The Missing Middle

     Big business often dominates the financial headlines every day, as journalists, investors and politicians seemingly track every single movement of the stock and bond markets. Yet when it comes to the U.S. economy, big business is only part of the story. One infrequently hears about businesses with less than 500 employees, yet in the U.S. they represent 99.7 percent of employer firms, have created over 65 percent of net new jobs from 1994 to 2009, and account for over half of nonfarm private GDP. These smaller businesses are often considered the lifeblood of the American economy, accounting for a good portion of innovation and often helping to give rise to the next generation of industry leaders. They have been a major driver of the economic growth of the U.S., as well as almost every major developed economy.
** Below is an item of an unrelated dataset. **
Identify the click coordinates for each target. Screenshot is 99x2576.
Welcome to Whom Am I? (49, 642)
     In developing economies, the story is somewhat different. Historically, a lack of investment capital and poor economic policies have generally suppressed the growth of these small and medium enterprises (“SMEs”). Their business owners are just like business owners in the United States – willing to work hard to expand their businesses, create real value for their economies, accept accountability for results and ultimately help contribute toward a better future for their families and communities. Unfortunately, they have historically had a number of obstacles hindering their growth, the most common of which is a lack of access to financing.
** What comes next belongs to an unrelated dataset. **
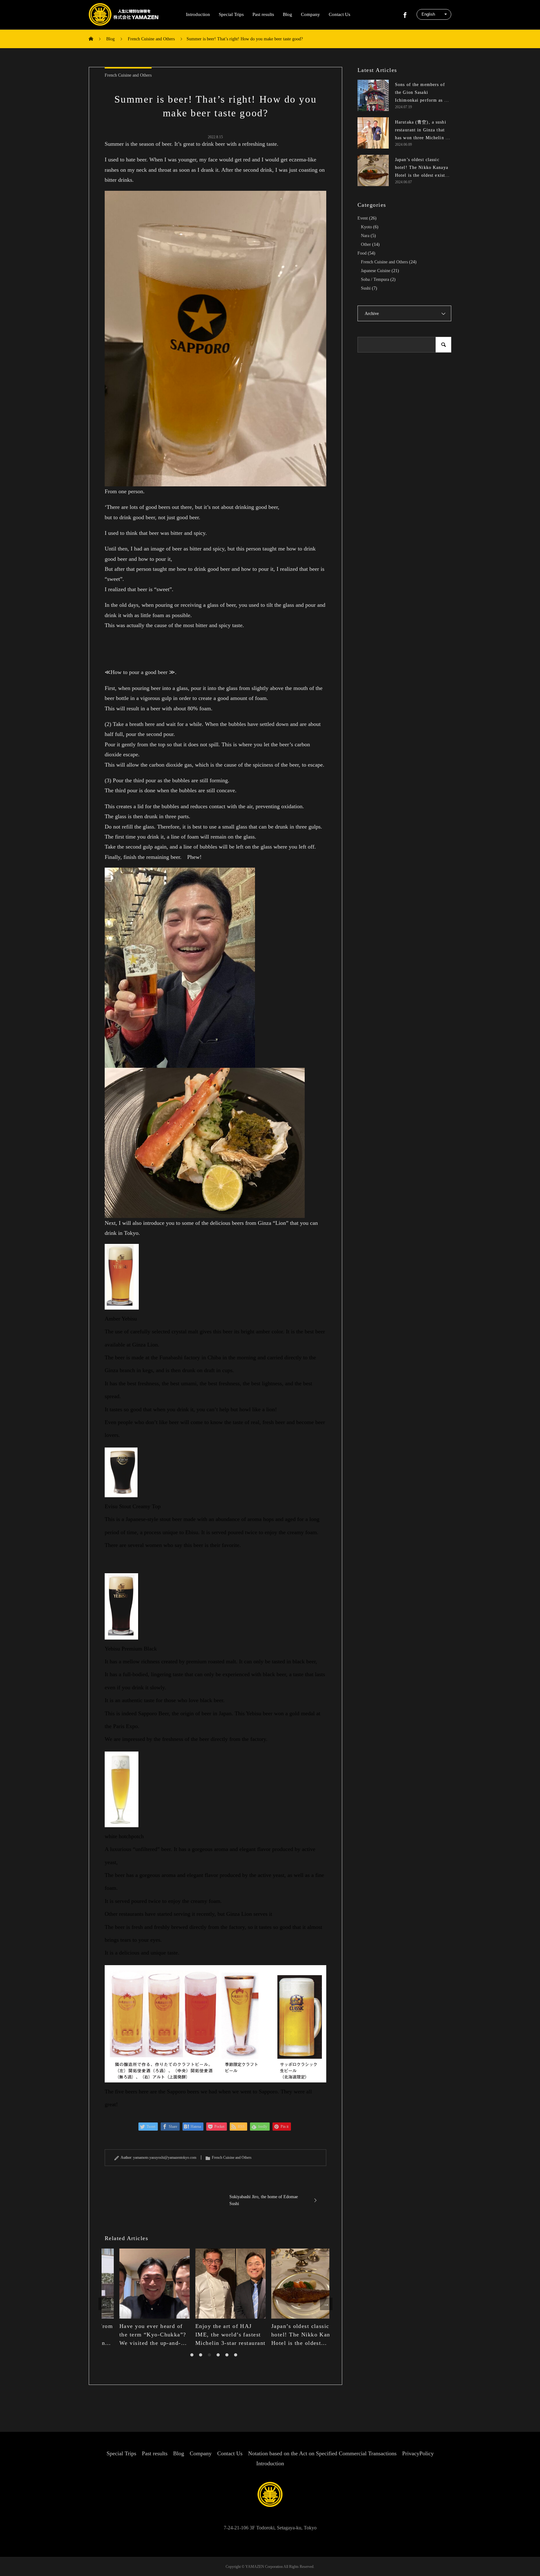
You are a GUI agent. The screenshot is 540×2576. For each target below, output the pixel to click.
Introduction (198, 14)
     SMEs are the backbone of most economies, and have come to be known by many names in financial markets. “Small business,” “small-cap,” “middle market,” are some of the terms used to describe those firms that typically are profitable enough to have grown past the start-up phase, but yet not big enough to finance themselves in the debt capital markets. The definition of what qualifies as an SME can vary greatly from country to country, depending on the relative size of the economy and the sector under consideration. In the United States, the Small Business Administration (SBA) defines small business broadly as those businesses with 5 to 500 employees, a definition adopted for TriLinc Global.

     The “missing middle” is a term generally used by economists to describe the lack of financing available to this vital portion of the global economy. It describes the typical situation in developing economies: the largest businesses typically dominate bank financing. Microbusinesses are primarily funded by microfinance institutions, which have helped this business segment grow over the last 20 years. Unfortunately, those small and medium-sized businesses in the middle often have a harder time accessing finance, with five out of six SMEs worldwide claiming a lack of access to sufficient capital, thus making up the “missing middle” of finance.